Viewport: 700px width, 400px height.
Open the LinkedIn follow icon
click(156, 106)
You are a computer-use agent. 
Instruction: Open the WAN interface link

▬▬▬▬▬▬▬▬▬▬

### [EXERCISE]
The entries are to be retyped in full, with no alteration.

### [TASK OUTPUT]
Viewport: 700px width, 400px height.
Open the LinkedIn follow icon
click(156, 106)
You are a computer-use agent. 
Instruction: Open the WAN interface link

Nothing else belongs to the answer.